→ ACTIVITY: Report how many lines of the data contain the string "agent". Add nothing.
_ _ _ _ _
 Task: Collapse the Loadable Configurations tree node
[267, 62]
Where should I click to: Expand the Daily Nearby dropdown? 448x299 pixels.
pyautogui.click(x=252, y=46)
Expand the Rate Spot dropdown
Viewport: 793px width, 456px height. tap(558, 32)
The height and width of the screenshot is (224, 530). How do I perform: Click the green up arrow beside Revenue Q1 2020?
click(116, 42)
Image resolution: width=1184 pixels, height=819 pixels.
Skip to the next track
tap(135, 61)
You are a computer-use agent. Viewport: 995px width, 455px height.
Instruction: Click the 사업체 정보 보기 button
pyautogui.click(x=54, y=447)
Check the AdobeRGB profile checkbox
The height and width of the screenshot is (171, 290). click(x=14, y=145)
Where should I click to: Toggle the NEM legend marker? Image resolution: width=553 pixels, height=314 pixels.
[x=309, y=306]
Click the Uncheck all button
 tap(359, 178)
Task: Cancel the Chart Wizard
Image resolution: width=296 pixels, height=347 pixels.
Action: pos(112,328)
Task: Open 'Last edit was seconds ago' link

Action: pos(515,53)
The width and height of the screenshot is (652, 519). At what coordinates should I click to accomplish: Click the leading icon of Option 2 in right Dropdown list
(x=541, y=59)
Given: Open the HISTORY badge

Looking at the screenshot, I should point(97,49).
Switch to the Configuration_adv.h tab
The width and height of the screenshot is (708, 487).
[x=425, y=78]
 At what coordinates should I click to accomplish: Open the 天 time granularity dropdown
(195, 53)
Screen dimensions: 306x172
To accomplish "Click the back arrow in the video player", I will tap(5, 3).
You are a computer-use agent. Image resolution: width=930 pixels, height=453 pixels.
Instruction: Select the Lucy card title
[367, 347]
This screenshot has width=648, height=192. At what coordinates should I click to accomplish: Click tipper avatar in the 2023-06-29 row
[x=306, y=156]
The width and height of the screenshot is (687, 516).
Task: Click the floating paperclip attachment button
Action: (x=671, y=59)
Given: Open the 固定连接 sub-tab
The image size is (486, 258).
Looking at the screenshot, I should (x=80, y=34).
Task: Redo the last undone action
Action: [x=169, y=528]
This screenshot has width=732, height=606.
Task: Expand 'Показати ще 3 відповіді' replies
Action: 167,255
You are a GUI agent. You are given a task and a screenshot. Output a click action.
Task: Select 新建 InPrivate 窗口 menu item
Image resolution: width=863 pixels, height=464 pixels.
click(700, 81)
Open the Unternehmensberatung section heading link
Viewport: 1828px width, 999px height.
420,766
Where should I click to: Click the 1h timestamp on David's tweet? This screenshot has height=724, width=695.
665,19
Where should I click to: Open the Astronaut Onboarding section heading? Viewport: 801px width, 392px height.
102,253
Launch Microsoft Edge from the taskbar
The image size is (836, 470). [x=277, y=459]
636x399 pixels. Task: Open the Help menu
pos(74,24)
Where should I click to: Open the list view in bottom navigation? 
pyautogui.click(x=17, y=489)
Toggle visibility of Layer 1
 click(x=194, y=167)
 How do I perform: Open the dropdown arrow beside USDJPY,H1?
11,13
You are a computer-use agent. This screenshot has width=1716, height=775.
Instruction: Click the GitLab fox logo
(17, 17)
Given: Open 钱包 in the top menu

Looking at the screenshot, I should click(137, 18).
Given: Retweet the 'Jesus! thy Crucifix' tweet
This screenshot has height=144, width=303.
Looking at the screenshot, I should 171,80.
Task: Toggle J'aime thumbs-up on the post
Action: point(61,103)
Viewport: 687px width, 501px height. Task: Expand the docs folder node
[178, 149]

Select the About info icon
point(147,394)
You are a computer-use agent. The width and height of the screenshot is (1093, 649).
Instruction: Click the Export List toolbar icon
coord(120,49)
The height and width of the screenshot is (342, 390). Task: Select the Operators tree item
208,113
_ _ _ _ _
→ EXERCISE OUTPUT: 5